Elk bedrijf wil aan de snelweg zitten, hoeveel bedrijventerreinen je ook bouwt, ze zitten binnen de kortste keren vol. Vanwege de bereikbaarheid, vanwege de zichtlocatie, maar vooral vanwege het imago van de snelweg. De snelweg is dynamisch, vooruitstrevend, snel; daarmee willen bedrijven zich associëren. Niet met een provinciestad waar alles, letterlijk, vastligt. Aan de snelweg kan een bedrijf snel veranderen: grond bijkopen, hallen verbouwen, toeleveranciers zoeken, taken afstoten, samenwerkingsverbanden aangaan. En als het economisch tij in de eigen branche tegennzit, kunnen ze weer snel weg. Voor hun standaardhal kunnen ze immers altijd wel een koper vinden.
‘Verbieden helpt niet’, zegt Rikken, ‘water kun je niet met je handen tegenhouden. Bedrijven zitten het liefst aan de rand van de stad, vlakbij hun arbeidspotentieel. Maar als stadsbesturen de boel op slot gooien, grijpen omliggende dorpen hun kans.’ Het zijn sterke dorpswethouders die niet bezwijken voor het schip met geld dat binnenvaart bij grondverkoop, zeker als de druk van een plaatselijke werkgever groot is. En zo groeien dorpen uit tot plattelandsstadjes, met een eigen bedrijventerrein en een rand van witte schimmel.
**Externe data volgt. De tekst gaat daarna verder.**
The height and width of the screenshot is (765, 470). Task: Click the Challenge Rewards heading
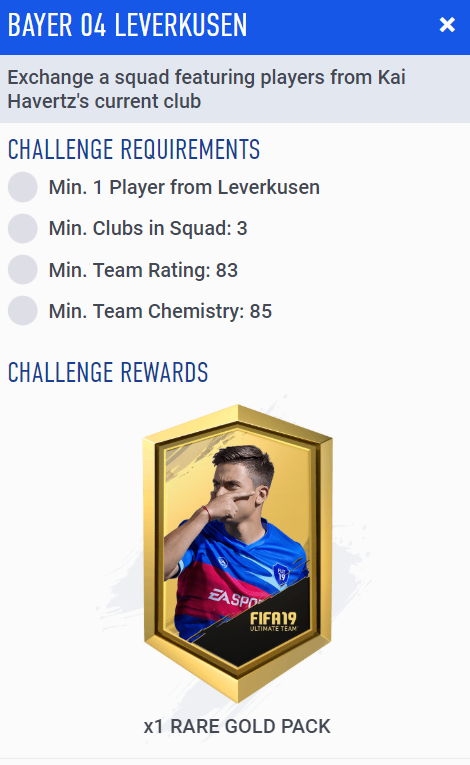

Dat wil niet zeggen dat Rikken lintbebouwing wil, hij hamert op concentratie en hoogwaardige kwaliteit. ‘Waarom zouden we bedrijven niet kunnen combineren met natuur en met recreatie. Waarom zouden mensen op zondag niet voor hun plezier gaan wandelen in een bedrijvenpark. Dat is de opgave die we ons moeten stellen. En voor het opruimen van rommelgebieden zoals bij Gilze-Rijen zouden we geld moeten reserveren.’
Tijdens de busreis blijken bedrijfsleven en natuurbeschermers het opvallend vaak met elkaar eens te zijn. Pepijn Klaassen, afgevaardigde van de Brabantse Milieu Federatie (BMF): ‘Het bedrijfsleven schuift de kwalitatieve kant op, het zijn de gemeenten die nog steeds in kwantiteit denken.’ Hij is niet zo zeer uit esthetische of ruimtelijke overwegingen tegen het dichtbouwen van de corridor, maar vooral omdat de ecologische structuur van Brabant noord-zuid loopt, dus haaks op corridor. ‘Tussen Best en Eindhoven is nu nog een kleine opening, die buffer is heel kritisch en moet absoluut bewaard blijven. Hetzelfde geldt voor het gebied aan de noordrand van Tilburg.’
Bedrijfsongeval
Steden groeien met de ruggen naar elkaar toe, het gebied tussen de steden is vooral restruimte. En die wordt steeds kleiner: vroeger lagen Tilburg en Breda twintig kilometer uit elkaar, nu nog maar 8,5. Bijvoorbeeld door de aanleg van de wijk Dalen, een Vinex-locatie aan de westrand van Tilburg waar de bus zich een weg zoekt langs rotondes in aanbouw. Alle goede bedoelingen ten spijt, zijn de bewoners geheel aangewezen op de auto. De NS had geen belangstelling om een treinstation te bouwen op de daarvoor gereserveerde plaats.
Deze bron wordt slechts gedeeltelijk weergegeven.